“‘It was Wardell found the body.’
Kansas City, 1935. Emmett Watson, a county prosecutor of Irish decent, is married to Fay, a high society woman, who is the daughter of one of the movers and shakers in the city, and unhappy in her marriage. At a closed-door meeting with his father-in-law, and other high rollers, Emmett is asked to investigate the brutal murder of a local black, jazz piano player, and he soon finds himself taking on a corrupt political machine, mobsters and cops on the pad.
All around Emmett, is fear and silence surrounding the murder, and blatant racial hatred, that puts his life and career at risk.
One of the most engaging characters in the novel is Arlene Gray, the jazz
singer whose voice can still the room in a smoky Kansas City nightclub.
Arlene, a woman of tremendous grace, and vulnerability, is the mother of Wardell, the young boy who found the bullet-ridden body on a bank by the river. She also was the murdered Eddie Sloan’s lover. She is determined to
protect he son at all cost, and her anguish at losing Eddie, is a deeply moving part of the novel.

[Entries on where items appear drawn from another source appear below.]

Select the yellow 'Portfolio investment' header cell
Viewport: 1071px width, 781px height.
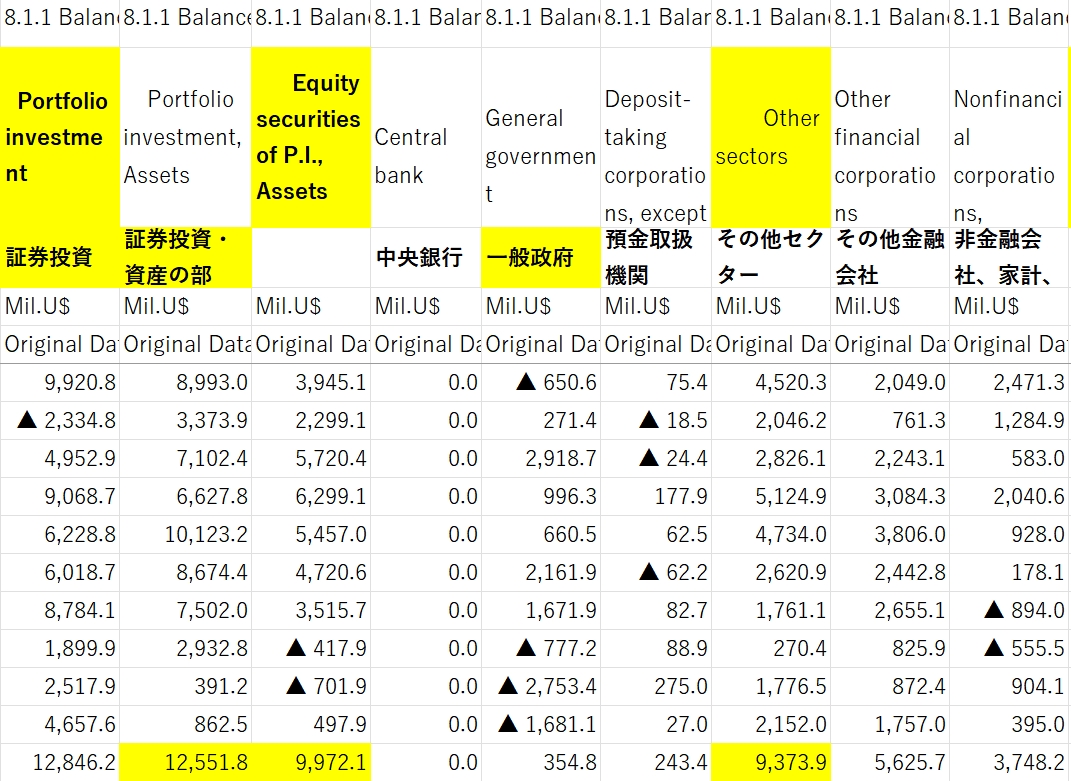(x=60, y=137)
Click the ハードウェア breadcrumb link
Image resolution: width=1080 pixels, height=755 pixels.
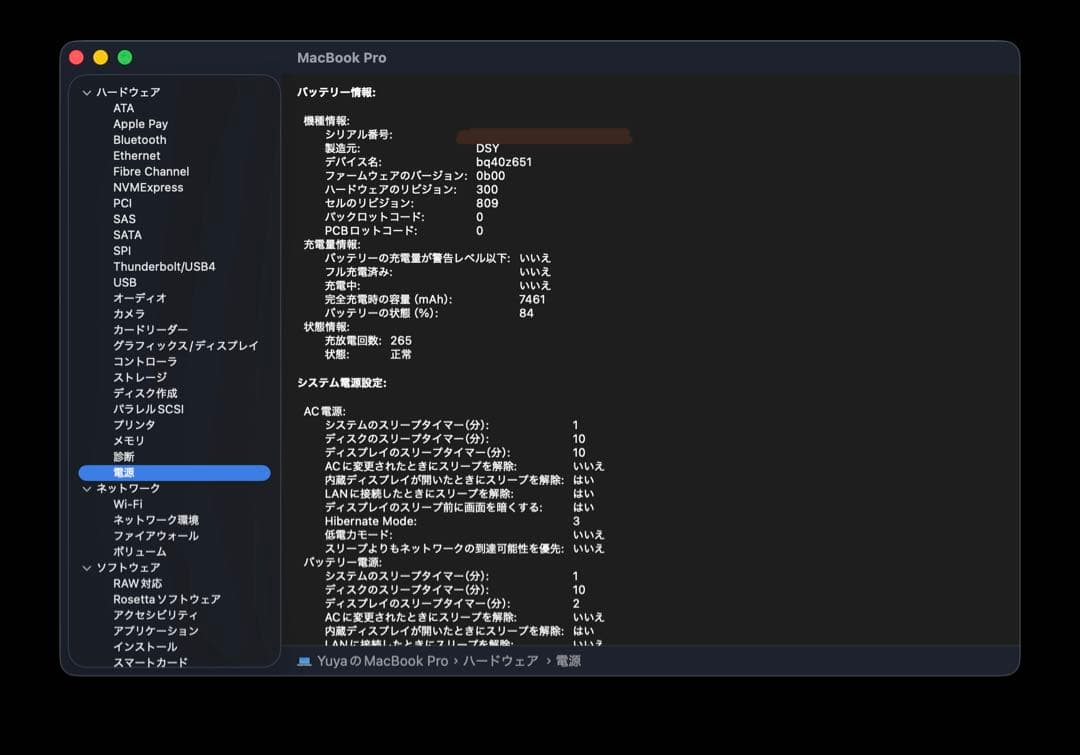501,661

There is a bluesy, jazzy ebb and flow throughout the novel. Swirling and dipping in language and imagery. While reading it I often had music by Billie Holiday, Bud Powell, Lester Young, and Bill “Count” Basie playing
across the room. The music supplementing the rhythm and phrasing of the writer’s words. The richness of the many characters, and the honest writing that cut right to the quick.
It is always a pleasure to discover a novel and a writer whose vibrant prose, and dialogue, make me reluctant to turn the final page. Reach the Shining River is such a novel.”